#### Records for the exercise
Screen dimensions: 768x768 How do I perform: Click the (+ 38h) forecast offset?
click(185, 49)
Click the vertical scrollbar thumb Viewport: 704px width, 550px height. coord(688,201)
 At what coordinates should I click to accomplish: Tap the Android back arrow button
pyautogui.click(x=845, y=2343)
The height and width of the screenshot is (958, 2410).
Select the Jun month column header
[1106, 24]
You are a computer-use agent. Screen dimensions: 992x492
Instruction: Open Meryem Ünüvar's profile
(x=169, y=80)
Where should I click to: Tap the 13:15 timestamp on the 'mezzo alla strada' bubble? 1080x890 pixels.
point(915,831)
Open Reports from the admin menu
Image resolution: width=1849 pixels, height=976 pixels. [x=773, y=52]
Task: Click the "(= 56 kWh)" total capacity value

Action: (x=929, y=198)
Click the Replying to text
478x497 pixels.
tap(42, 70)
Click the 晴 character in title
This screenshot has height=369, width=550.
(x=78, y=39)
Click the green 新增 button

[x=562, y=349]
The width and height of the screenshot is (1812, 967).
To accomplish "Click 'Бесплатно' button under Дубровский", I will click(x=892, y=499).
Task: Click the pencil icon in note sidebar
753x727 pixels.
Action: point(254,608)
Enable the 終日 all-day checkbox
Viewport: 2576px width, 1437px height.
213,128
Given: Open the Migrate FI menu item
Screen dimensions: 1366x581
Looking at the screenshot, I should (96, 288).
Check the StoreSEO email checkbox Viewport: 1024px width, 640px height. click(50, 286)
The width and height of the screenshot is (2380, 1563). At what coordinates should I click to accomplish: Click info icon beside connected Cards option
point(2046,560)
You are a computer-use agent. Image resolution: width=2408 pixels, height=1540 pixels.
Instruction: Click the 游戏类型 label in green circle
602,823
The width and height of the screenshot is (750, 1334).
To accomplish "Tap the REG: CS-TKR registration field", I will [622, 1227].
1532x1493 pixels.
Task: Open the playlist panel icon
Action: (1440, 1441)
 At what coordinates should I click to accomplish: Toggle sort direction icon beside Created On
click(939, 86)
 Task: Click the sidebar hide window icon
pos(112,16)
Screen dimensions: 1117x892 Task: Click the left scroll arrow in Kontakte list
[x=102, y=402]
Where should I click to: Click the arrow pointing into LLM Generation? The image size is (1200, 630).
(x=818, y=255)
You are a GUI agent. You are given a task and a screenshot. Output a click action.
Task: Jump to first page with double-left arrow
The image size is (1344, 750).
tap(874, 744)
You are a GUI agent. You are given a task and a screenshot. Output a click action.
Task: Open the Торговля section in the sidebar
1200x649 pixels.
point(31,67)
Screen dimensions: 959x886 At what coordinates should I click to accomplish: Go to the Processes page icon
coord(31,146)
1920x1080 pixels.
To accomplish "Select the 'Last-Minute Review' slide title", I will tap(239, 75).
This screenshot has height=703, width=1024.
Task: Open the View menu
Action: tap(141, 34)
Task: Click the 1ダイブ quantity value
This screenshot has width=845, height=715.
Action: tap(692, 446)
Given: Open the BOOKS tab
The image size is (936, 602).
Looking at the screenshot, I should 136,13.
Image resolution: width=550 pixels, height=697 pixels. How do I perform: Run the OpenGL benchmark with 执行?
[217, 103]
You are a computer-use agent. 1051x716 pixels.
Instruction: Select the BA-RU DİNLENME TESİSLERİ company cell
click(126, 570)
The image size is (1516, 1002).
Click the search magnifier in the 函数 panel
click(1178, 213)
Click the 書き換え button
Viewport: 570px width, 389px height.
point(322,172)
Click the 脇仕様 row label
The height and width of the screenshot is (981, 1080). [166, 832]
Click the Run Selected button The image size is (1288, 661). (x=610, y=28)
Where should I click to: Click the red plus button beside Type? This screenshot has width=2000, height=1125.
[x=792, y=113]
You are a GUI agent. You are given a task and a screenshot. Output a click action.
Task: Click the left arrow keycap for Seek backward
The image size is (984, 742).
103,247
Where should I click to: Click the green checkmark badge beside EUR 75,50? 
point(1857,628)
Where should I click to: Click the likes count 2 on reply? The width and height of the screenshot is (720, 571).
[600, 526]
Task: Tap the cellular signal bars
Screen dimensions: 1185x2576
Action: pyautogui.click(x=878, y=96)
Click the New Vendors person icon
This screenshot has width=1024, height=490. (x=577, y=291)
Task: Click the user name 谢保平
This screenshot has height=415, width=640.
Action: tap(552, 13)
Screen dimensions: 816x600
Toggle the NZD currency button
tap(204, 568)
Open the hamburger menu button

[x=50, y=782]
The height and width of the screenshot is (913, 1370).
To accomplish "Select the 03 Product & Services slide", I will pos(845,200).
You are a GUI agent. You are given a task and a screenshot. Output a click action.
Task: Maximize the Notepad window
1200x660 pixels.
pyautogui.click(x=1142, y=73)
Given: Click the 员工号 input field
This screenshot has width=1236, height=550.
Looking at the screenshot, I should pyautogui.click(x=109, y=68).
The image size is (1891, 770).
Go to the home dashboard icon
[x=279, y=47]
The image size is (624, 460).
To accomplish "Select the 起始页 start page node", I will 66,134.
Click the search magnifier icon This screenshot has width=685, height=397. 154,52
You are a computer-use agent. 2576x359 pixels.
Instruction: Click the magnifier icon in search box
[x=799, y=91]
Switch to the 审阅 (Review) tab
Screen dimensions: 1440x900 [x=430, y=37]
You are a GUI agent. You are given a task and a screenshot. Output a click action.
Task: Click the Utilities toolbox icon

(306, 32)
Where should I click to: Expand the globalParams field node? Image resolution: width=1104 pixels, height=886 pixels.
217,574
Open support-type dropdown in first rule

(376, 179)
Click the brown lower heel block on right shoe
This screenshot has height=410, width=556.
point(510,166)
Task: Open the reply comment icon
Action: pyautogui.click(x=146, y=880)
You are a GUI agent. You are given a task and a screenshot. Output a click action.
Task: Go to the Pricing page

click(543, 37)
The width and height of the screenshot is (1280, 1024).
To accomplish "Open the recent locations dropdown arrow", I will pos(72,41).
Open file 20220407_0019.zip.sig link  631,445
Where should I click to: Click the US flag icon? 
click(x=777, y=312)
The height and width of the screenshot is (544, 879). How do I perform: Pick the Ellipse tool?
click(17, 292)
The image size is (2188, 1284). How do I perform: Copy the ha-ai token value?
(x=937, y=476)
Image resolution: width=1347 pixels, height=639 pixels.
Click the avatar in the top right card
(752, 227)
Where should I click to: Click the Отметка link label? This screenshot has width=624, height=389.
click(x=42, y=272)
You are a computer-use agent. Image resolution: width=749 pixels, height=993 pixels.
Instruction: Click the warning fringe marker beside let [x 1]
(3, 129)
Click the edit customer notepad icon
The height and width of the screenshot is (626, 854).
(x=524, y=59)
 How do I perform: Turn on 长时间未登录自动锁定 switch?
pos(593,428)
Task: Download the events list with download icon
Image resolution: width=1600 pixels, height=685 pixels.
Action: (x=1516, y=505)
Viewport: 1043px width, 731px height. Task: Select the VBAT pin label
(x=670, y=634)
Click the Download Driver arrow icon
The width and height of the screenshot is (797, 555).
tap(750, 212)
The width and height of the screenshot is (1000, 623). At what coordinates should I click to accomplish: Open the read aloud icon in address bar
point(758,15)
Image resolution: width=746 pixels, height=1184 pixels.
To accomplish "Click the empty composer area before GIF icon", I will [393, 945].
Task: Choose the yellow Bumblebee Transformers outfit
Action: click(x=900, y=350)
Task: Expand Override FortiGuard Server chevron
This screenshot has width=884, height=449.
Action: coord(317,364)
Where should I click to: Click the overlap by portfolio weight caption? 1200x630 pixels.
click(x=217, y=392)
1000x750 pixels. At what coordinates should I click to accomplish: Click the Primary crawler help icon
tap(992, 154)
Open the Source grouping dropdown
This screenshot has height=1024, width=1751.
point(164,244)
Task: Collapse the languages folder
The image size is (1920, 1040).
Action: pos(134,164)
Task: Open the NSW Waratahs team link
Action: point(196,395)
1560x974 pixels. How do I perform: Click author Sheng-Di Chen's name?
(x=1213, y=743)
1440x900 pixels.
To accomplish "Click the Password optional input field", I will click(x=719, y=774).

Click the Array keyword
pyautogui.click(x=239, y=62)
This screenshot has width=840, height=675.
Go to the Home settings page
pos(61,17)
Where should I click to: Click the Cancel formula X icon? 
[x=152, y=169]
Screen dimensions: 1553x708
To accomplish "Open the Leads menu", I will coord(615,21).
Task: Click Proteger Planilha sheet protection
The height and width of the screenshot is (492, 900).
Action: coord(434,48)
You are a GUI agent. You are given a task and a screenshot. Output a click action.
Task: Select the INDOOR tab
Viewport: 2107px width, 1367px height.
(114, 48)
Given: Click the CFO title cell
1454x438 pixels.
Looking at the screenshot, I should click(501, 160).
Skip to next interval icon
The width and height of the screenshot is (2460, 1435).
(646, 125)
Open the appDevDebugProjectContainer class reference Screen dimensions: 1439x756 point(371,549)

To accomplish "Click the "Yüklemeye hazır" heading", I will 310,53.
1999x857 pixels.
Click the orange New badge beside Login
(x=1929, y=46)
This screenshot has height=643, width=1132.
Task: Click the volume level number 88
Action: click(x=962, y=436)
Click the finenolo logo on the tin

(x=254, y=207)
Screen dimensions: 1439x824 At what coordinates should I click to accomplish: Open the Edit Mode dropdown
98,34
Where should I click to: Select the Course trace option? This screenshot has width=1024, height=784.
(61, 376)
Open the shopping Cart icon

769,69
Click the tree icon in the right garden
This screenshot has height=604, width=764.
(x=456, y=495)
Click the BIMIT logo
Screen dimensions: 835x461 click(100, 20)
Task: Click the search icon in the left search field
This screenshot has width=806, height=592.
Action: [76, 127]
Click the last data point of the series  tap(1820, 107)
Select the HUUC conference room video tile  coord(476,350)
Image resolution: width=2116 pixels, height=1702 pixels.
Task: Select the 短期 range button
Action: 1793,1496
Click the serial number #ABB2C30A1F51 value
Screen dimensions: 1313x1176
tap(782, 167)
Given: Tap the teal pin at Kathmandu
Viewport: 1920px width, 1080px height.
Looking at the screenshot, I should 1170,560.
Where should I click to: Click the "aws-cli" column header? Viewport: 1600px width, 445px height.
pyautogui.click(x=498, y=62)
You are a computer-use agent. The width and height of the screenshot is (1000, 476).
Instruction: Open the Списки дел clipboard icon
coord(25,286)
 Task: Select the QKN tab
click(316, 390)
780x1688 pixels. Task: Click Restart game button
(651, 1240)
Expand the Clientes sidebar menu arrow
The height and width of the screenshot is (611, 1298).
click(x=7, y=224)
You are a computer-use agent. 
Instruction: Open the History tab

#### Task instructions
Could you write out, word for word, the part of the data above that starts at the line containing "Task: Select the QKN tab" and runs through the end of the data, including both that first line and the final one?

#### Task response
 Task: Select the QKN tab
click(316, 390)
780x1688 pixels. Task: Click Restart game button
(651, 1240)
Expand the Clientes sidebar menu arrow
The height and width of the screenshot is (611, 1298).
click(x=7, y=224)
You are a computer-use agent. 
Instruction: Open the History tab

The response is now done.